The amount of insulation you need depends on the climate, type of heating (gas, oil, electricity) you use, and the section of the house that you plan to insulate. The attic is the first area to consider because it is accessible and therefore less expensive to insulate.
A computer program is available to help you calculate the amount of insulation appropriate for your house. The program is called the ZIP-Code because it includes weather and cost information for local regions defined by the first three digits of each postal service zip code. The program also allows you to define your own local costs and certain facts about your house to improve the accuracy of the recommendations. If you don't want to use this computer program (or other computer programs that exist), or just want to make a quick estimate, you can follow the steps outlined here.
Tables 1 and 2 will help you to identify the type of insulation and its R-value as presently installed. Determine the kind of insulation you have from Table 1, and circle it on Table 2. Then, multiply the thickness of your insulation by the "R-value per inch". This will give you thetotal R-value of your existing insulation.
The next step is to compare the R-value of your insulation with the recommended R-values for your house and your type of space heating. Using these recommended R-values, subtract the R-value of the insulation already in your home. The result will be the R-value you should add.
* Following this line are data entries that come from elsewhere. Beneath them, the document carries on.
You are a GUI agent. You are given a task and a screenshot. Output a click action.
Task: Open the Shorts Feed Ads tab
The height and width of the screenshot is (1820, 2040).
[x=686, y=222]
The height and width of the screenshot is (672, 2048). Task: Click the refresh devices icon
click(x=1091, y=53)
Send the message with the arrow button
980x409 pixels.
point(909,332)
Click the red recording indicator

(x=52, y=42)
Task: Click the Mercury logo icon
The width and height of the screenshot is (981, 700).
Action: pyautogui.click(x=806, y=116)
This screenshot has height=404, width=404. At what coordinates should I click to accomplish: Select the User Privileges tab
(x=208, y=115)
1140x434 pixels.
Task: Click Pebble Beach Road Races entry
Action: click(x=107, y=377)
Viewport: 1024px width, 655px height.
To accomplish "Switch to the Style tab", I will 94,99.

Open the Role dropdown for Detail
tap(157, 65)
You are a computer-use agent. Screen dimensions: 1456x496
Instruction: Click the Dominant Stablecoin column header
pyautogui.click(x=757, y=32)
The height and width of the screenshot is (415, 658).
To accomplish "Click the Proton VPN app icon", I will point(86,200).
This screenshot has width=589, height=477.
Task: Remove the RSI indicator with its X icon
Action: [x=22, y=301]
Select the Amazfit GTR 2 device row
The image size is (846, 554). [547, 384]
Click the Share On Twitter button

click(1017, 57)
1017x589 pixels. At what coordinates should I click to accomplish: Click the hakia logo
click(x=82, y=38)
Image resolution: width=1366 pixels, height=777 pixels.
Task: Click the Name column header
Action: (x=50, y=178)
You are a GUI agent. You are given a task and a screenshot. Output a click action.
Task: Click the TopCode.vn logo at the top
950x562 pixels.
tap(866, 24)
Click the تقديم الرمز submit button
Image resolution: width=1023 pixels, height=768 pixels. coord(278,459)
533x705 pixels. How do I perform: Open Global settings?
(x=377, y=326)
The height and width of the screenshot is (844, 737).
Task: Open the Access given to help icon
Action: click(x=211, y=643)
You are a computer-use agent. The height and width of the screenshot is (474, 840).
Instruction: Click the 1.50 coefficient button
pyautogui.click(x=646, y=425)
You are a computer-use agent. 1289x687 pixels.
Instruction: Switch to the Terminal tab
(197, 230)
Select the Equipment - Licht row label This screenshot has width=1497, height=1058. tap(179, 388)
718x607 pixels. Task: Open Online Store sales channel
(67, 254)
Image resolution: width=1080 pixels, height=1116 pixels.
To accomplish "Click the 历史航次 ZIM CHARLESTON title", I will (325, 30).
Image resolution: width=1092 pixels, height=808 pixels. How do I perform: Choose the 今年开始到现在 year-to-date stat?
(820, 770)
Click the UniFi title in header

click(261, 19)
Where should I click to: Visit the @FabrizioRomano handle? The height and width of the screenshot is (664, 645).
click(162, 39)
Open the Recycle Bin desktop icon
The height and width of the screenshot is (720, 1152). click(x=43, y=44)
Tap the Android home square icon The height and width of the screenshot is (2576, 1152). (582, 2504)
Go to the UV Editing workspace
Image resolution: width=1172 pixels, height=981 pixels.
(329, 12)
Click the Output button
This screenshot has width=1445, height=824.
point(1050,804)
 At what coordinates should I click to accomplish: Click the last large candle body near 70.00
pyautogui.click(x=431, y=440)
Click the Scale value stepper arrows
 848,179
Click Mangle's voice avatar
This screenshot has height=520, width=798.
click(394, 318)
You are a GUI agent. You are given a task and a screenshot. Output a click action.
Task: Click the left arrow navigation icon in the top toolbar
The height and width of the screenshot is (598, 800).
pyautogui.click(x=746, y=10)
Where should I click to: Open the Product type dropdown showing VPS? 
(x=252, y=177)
You can use the information on Table 2 to estimate the thickness required from different materials to achieve this added R-value. This approximate thickness may help you choose your insulation material, especially if you are working within a confined space. However, when purchasing or installing new insulation, always consult the product label for accurate thickness information. Many special products have been developed to give higher R-values in a smaller thickness. On the other hand, some materials require a greater initial thickness to offset eventual settling or to assure that you get the rated R-value under a range of temperature conditions.
When you stack new insulation on top of existing attic insulation, the existing insulation is compressed a small amount. This will slightly decrease the total R-value of the insulation. This effect is most important if the new insulation is more dense than the old insulation. You can compensate for this stacking effect and achieve the desired total R-value by adding about one extra inch of insulation if the old insulation is fiber glass, or about ½ inch if the old insulation is rock wool or cellulose.
For example, consider an existing house in St. Paul, Minnesota (zip code 55103) with a gas furnace. The recommended R-value for attic floor insulation for this house is R-38. If the existing attic floor insulation has an R-11 insulation value, then an additional R-27 would be needed to bring the attic floor insulation up to the level recommended for that house. The homeowner could then check Table 1 to find several choices. Remember to buy the new insulation based on this R-value, and to check the product label to determine the proper thickness of the new insulation. Choosing a slightly higher level of insulation, such as R-30, would serve to offset the stacking effect discussed above.